Pain in the area of the wound is common following any operation, especially as you start to move around and the tissue starts to heal. This pain should improve during the first few weeks and will usually require some medication in the short term.
Everyone’s experience of pain is different. Some pain is worse than other pain. Unique to some amputees is phantom pain and/or phantom sensation – pain or feelings in the limb that is no longer there.
Phantom sensation is a feeling in the limb which is absent. Some people feel like their limb is still there, even after surgery. This is normal. You may have feelings or sensations in parts of the limb such as: the toes or the fingers, the shin, elbow or even the knee which have been amputated. You may experience sensations such as: pins and needles, an itch or tingling sensations.
Phantom sensation is common following amputation. One theory to explain this is that the brain has developed a recorded image of the limb, and when normal messages from the limb are lost (due to amputation) the brain attempts to reconstruct an image of the limb, and send messages; hence phantom sensation.

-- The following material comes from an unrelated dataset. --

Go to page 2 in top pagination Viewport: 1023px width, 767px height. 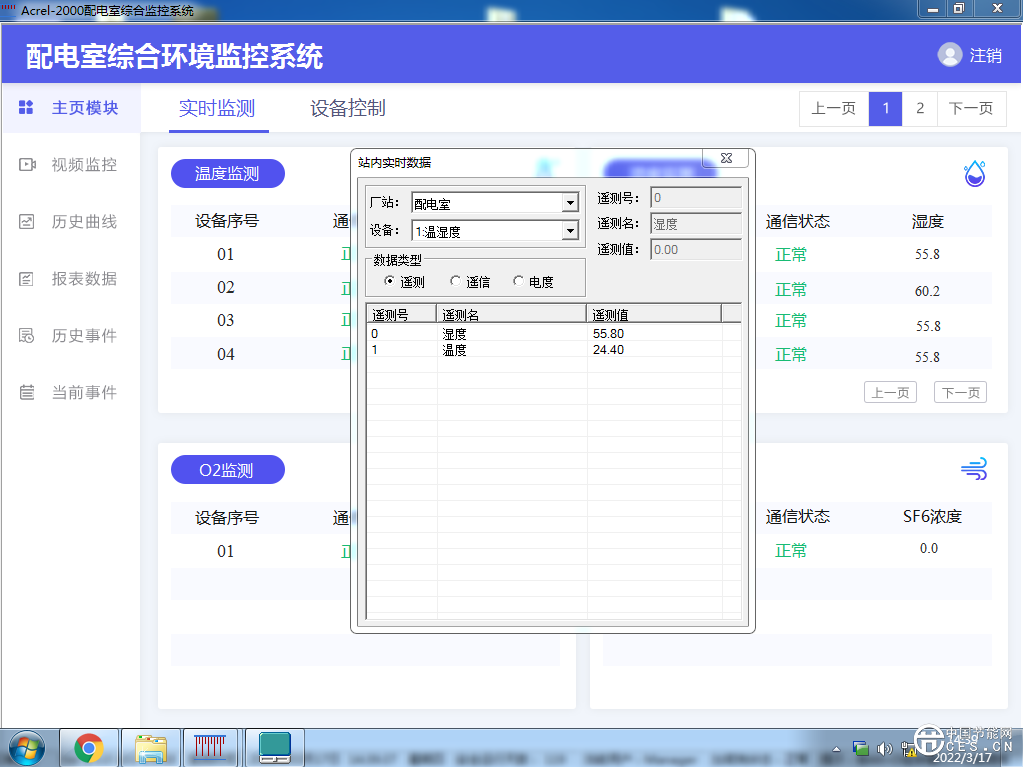tap(920, 109)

The good news is that the brain has an amazing way to re-learn, and this is helped by increasing normal input, for example: moving, touching or best of all, using the residual limb (with the help of a prosthesis) to enable a ‘new image’ of the limb to be created in the brain.
If you do experience phantom sensation, take care. Many lower limb amputees report trips and falls especially during the night. It is easy to think that your limb is still there and when you’re feeling sleepy, or when it’s dark, you may try to use it. (For example: getting out of bed during the night (like you did before) to go to the toilet.
To prevent falls in the early stages following amputation it’s important that you concentrate when moving from your bed to a wheelchair. If you don’t feel confident moving or transferring, ask for help.
Phantom pain sometimes occurs in the weeks following amputation and, like phantom sensation, can reduce over time. Some people find this pain very uncomfortable. It can be similar to a shooting or sharp pain, cramp, burning or feel like a mild electric shock. Phantom pain can usually be managed by a variety of treatments and medication. If you experience phantom pain speak to your healthcare team so that they can work with you to decide which pain management solution will work best for you.
Phantom pain may return on occasions, for example: when you are unwell, over tired, feeling ‘stressed’ if your prosthesis is not fitting correctly and if there are problems with your residual limb (stump). Some amputees experience more pain due to a change in weather conditions and surrounding environments.
One of the successful ways to manage phantom pain is diversion therapy. Diversion therapy is when you try to focus your attention on doing something different. Such as: moving if you have been sitting still for a while, or touching and massaging your residual limb. Some people use things like: listening to music, talking to a friend or playing a game, to help take their mind off the pain. Basically anything that takes the focus of your mind away from the phantom pain can be a useful way for the pain to stop.
The use of other therapies can be helpful, these can include: massage or stretching and mirror therapy. Other people are comforted by the use of heat or cold packs; (these should only be used if you can feel hot or cold sensations well). Transcutaneous Electrical Nerve Stimulation (TENS) machines generate electrical impulses through the skin surface that are transmitted to the spinal cord and brain. These different messages from your residual limb (stump) can create a diversion and therefore disrupt and reduce the pain. It is always recommended to speak with your healthcare team to discuss the use of other treatments for phantom pain to make sure you are using a method that is safe for you.